The EEE5 procedure radically decreases the variables, and the current software also enables statistical analysis. It is realistic and cheap, but the results are still as good as those obtained with the other methods. With the EEE6 procedure, the scales of objective and subjective evaluation are combined.
The EEE6 procedure is notably usable in industry, where secrecy is of primary importance. The end-users can easily weight different criteria ascribed to the product by paired comparison, and no actual product need to be available to the end-users. Experts can then evaluate the different products with the criteria on the scale. Apart from the high overall value, it is important to obtain a balanced multi-criteria value profile with no serious weak points (Pahl & Beitz 1988). See chapter 6.3.7 for more details of the methodology to eliminate the weak points.
It is recommended that the following essential usability engineering steps should be taken to carry out ergonomic experimental evaluation (EEE) studies (the steps originate partly from those suggested by Taguchi for scientific quality management in Logothetis 1992):
Define the user-centred design problem: As an expert, collect data on the product in question. Provide a clear statement of the problem that the experiment is aiming to solve.
Determine the objective of the EEE study: Identify the output characteristics (responses) to be studied and eventually optimised (preferably measurable and with good additivity). The controllable and uncontrollable factors should be defined. Experts as a team formulate the features (criteria) of the product to be studied and the feature levels and the products to be created. Brainstorm if necessary.
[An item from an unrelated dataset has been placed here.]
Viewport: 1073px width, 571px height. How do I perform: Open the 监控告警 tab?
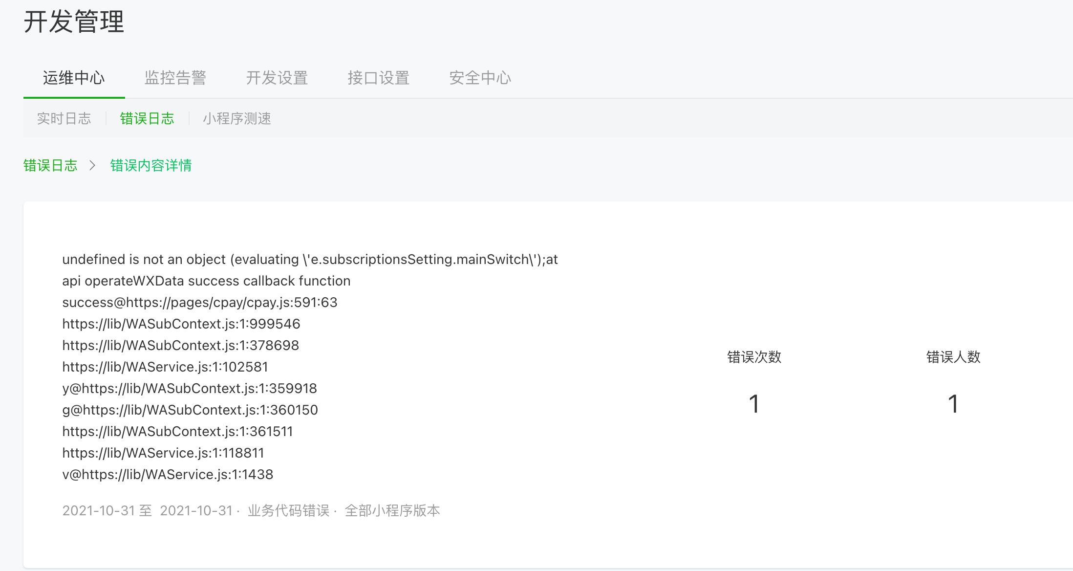(x=175, y=78)
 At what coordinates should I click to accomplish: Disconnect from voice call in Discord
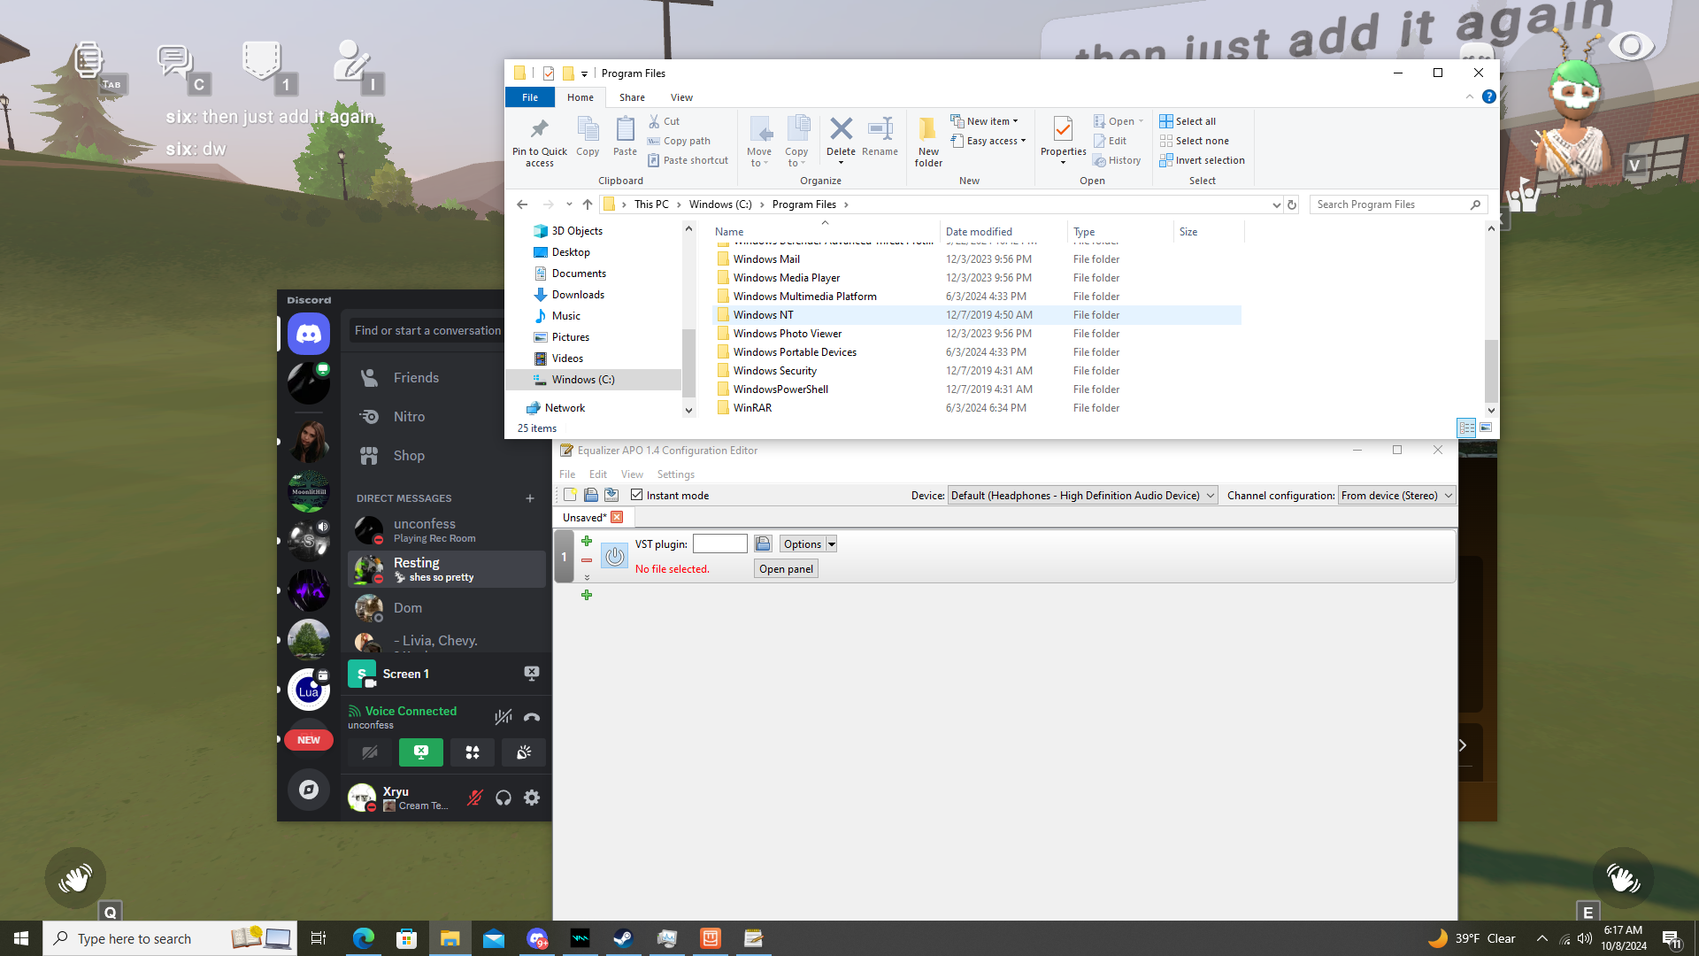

Choose a EEE procedure or a combination of them and design the experiment: Select the appropriate experimental designs by assigning the controllable factors and their interactions. Decide who are to evaluate the object (users or experts). Select the type of communication about the products with the users.
Conduct the experiment: Perform the experimental trials and record the experimental data. With the elderly, it is good to have an experimenter to record the data.
Analyse the data: Evaluate the performance measures for each trial and analyse them using appropriate statistical techniques. Chapter 4.3.7 shows some statistical methods appropriate to EEE evaluation.
Interpret the results: Draw a conclusion of the data and define future needs.
Run a confirmatory experiment: It is recommended that confirmatory tests should be done later. Conduct interpretative studies to enhance reliability. Split in half (papers III and IV) or, alternatively, repeat the experiment with some of the users (papers II and IV). Expert evaluation rating vs. subject rating can be used to investigate reliability, as in Table 7.